Religious leaders from different parts of the country have gathered together in one venue this week to discuss the issue that's dividing the American people: racial tensions.
The controversial deaths of African-Americans Eric Garner and Michael Brown have sparked outrage among black communities across the US and triggered civil disorder, protests, and even violence against law enforcers.
The racial tensions pushed Bishop TD Jakes to spearhead a summit on racial reconciliation on January 15, which was also the birthday of Dr.
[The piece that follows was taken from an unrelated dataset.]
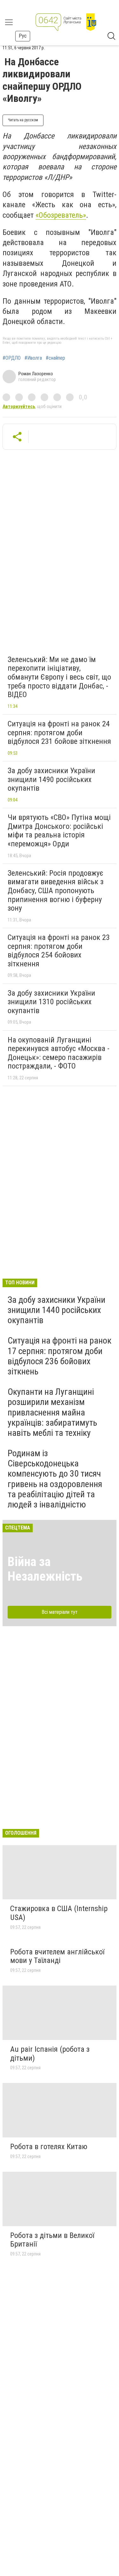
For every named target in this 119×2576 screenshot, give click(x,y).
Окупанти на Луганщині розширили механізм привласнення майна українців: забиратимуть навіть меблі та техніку (52, 1412)
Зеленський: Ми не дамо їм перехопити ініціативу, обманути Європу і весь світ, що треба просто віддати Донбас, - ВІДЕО (59, 677)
Martin Luther King Jr.
The event was held at the Potter's House, his church in Dallas, Texas and was attended by various Christian leaders as they sought to discuss practical initiatives to solve racial divisions and find solutions that are rooted from the Bible's lessons on equality.
Initially, Bishop Jakes expected to see around 75 leaders at the summit but the outcome was huge, with around 200 people present at the event.
Among those present were Leith Anderson, president of the National Association of Evangelicals, Alveda King, minister, civil rights activist and niece of MLK, Andrew Young, former congressman and U.N. ambassador, Bernice King, CEO of The King Center in Atlanta and daughter of MLK, and Samuel Rodriguez, president of the National Hispanic Christian Leadership Conference.
During the meeting, the leaders focused on the seven "Bridges to Peace" community initiatives. These are education policy reform, reconciliation and prayer forums, community service and compassion outreaches, community engagement forums, engagement with the criminal justice system, economic development strategies, and personal, marriage, and family development.
"We must begin the conversation in the church where every significant movement impacting the lives of African-Americans has begun. But this is not our fight alone. This is America's burden as well as her opportunity to rightfully tilt the scales toward justice for all. This is also a tremendous opportunity for the church to be the light in what have been very dark days for our country," said Bishop Jakes.